BEGIN THE DATA

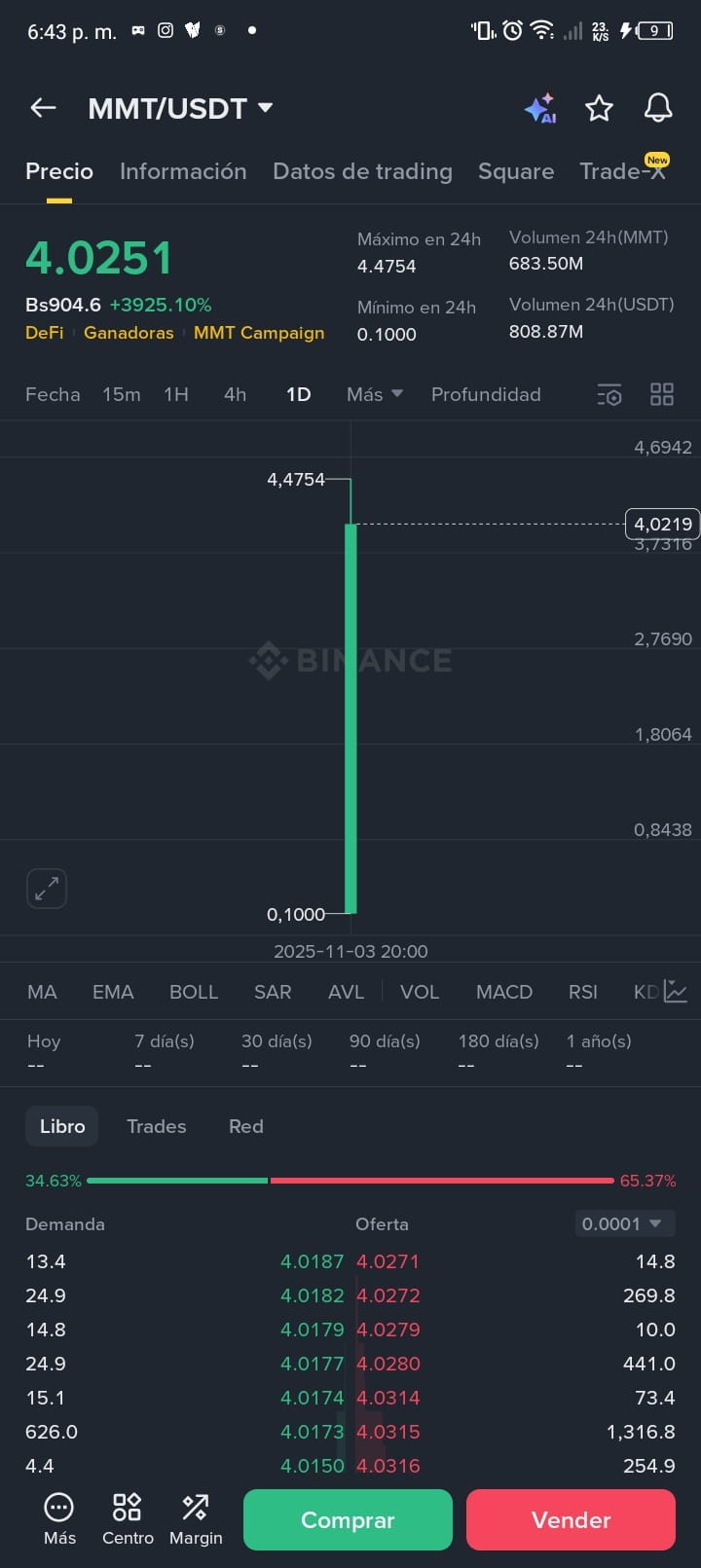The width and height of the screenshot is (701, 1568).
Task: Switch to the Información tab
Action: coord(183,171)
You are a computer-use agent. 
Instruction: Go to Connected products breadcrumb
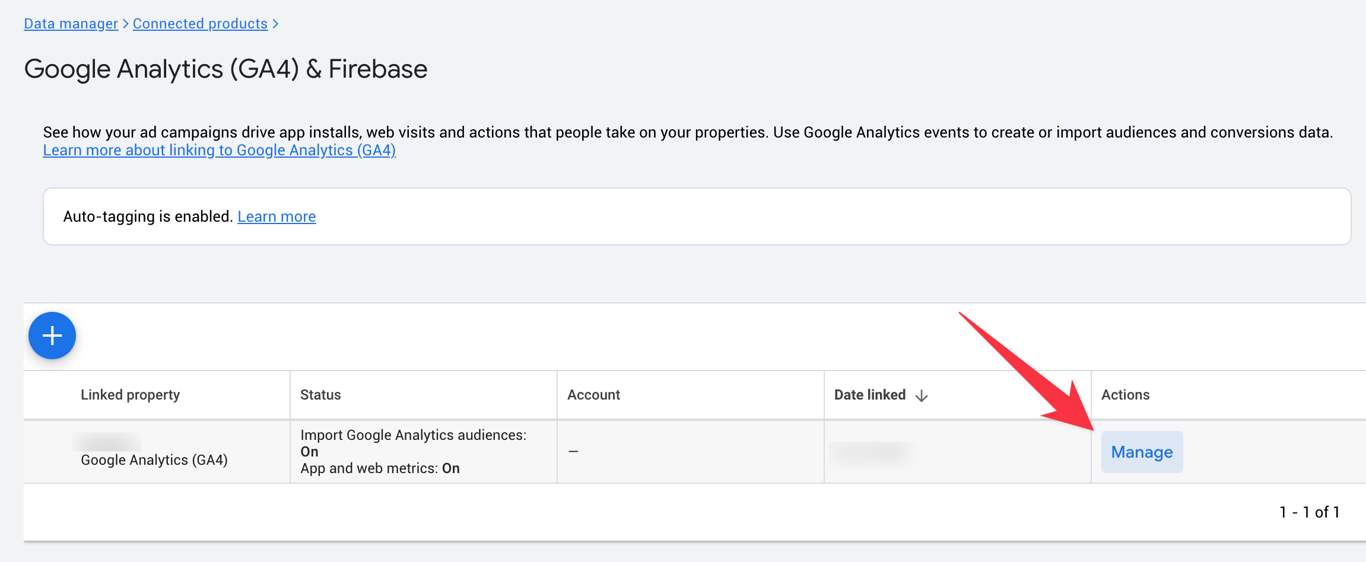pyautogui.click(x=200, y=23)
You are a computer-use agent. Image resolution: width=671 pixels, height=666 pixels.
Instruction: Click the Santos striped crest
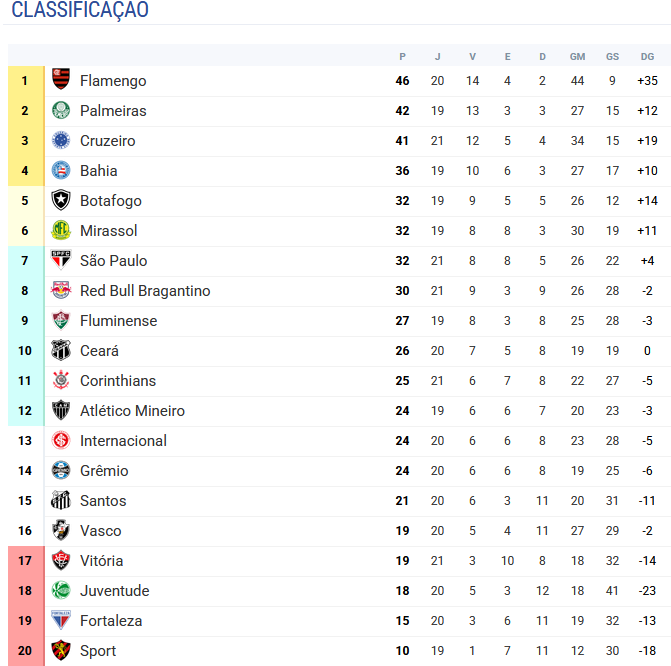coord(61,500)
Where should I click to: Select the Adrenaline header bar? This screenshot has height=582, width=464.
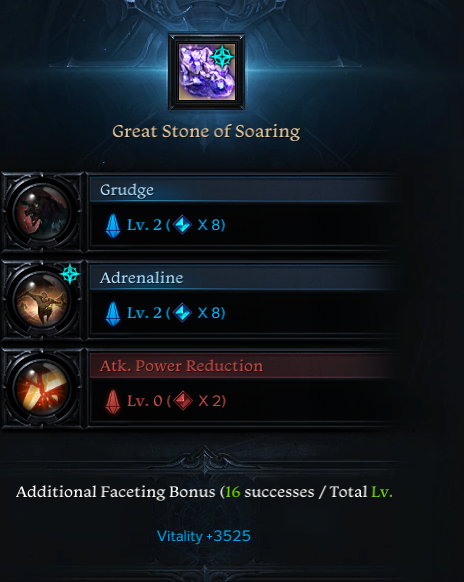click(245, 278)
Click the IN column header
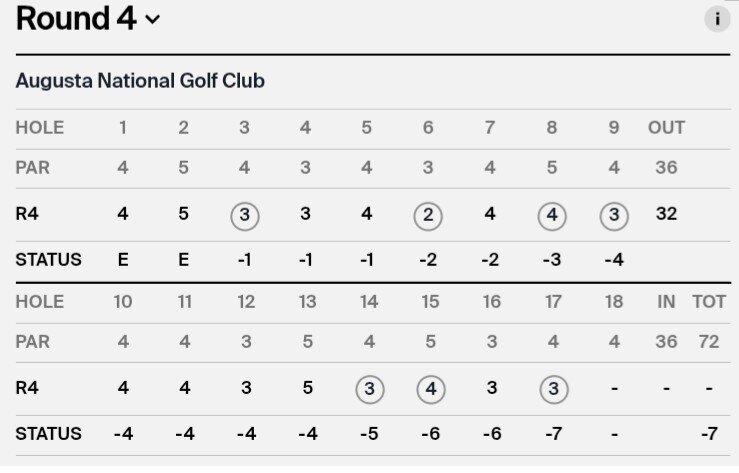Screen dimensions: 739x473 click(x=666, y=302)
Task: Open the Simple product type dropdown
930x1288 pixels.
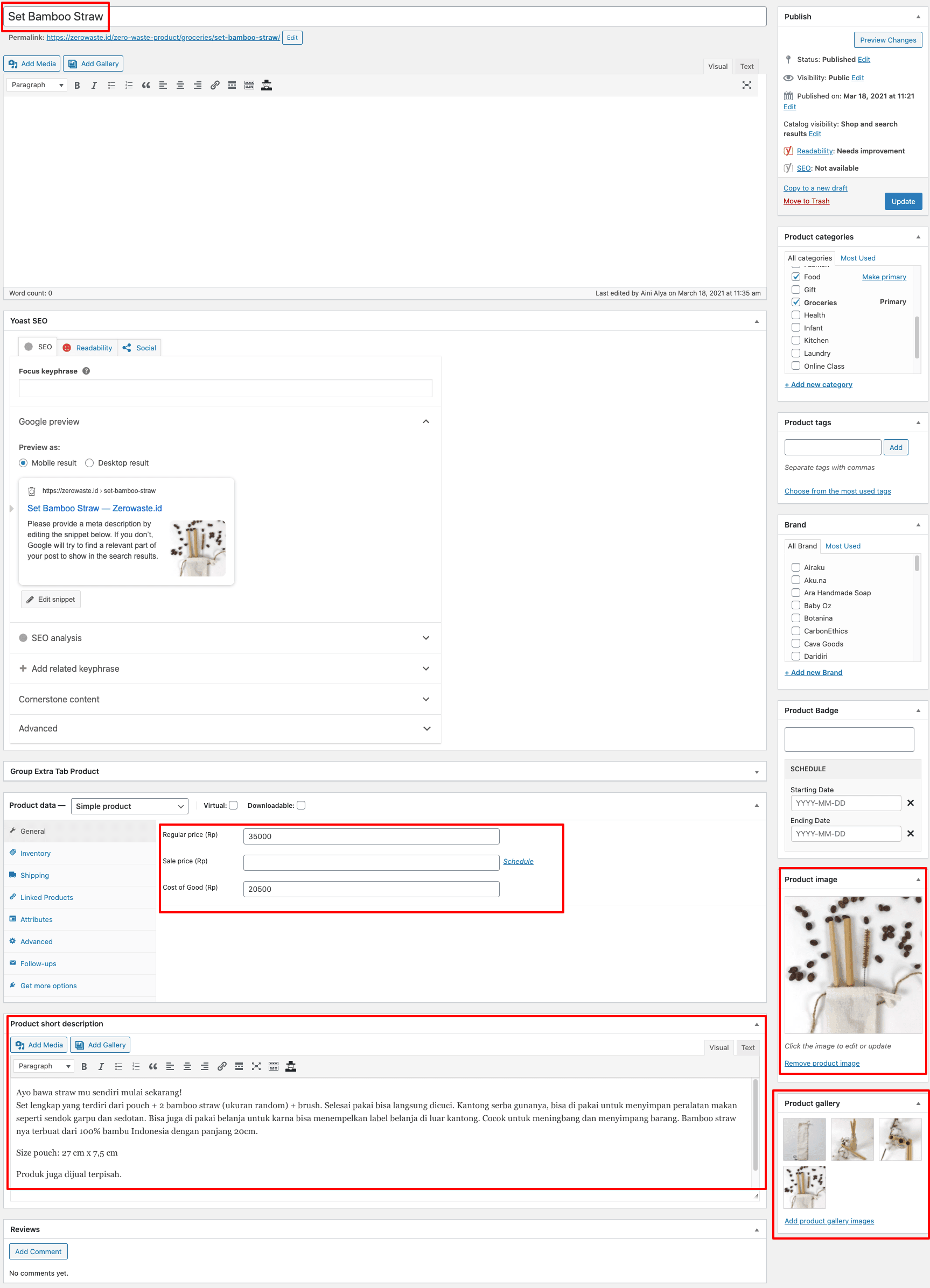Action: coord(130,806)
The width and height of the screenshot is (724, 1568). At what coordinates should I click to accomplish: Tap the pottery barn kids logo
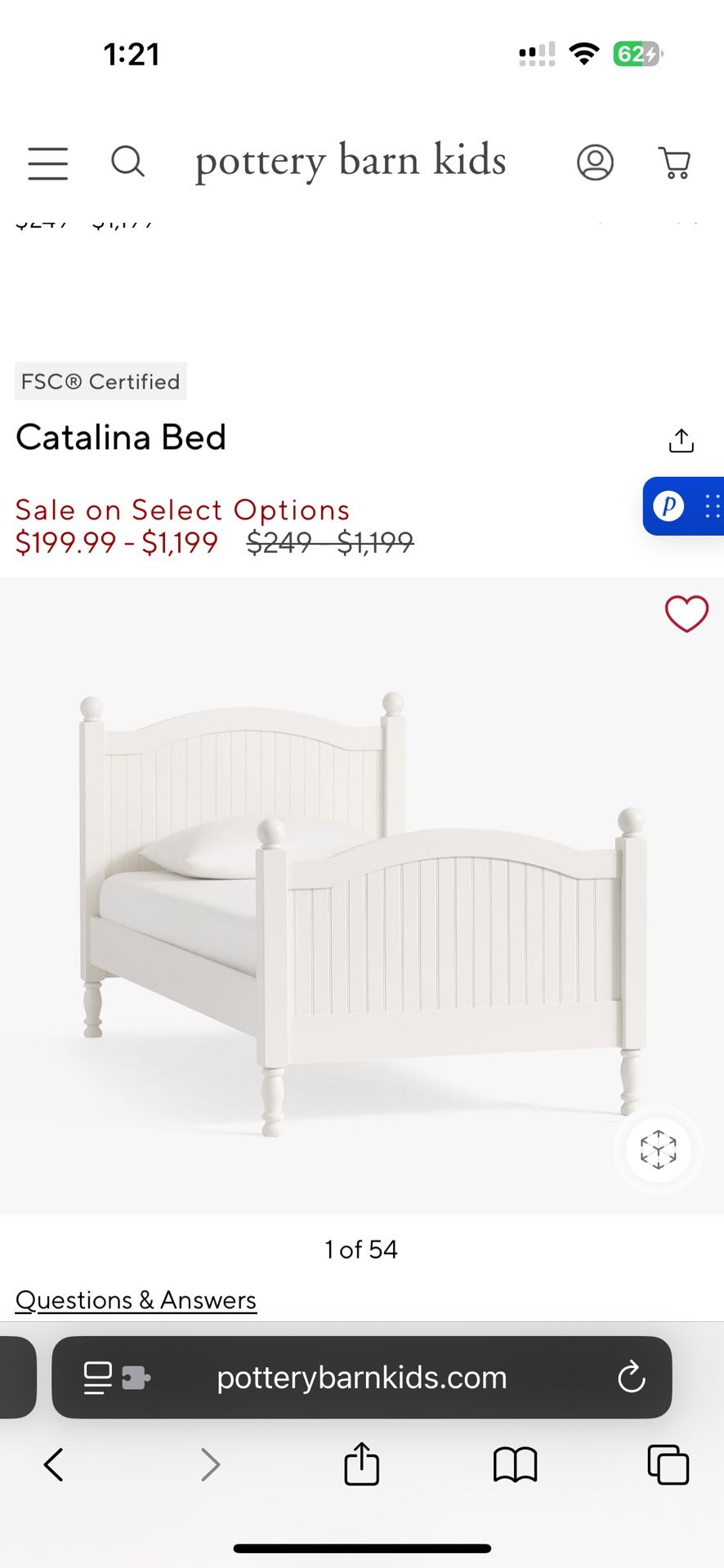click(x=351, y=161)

END THE DATA

**GOAL OF THE EXERCISE**
Begin the copy at the line containing "Where should I" and end it at the last line of the records; transcribe exactly and exclude pictures.

**EXPECTED ANSWER**
Where should I click to: Select the Adrenaline header bar? This screenshot has height=582, width=464.
click(245, 278)
Click the IN column header
Screen dimensions: 739x473 click(x=666, y=302)
Task: Open the Simple product type dropdown
930x1288 pixels.
Action: coord(130,806)
The width and height of the screenshot is (724, 1568). At what coordinates should I click to accomplish: Tap the pottery barn kids logo
click(x=351, y=161)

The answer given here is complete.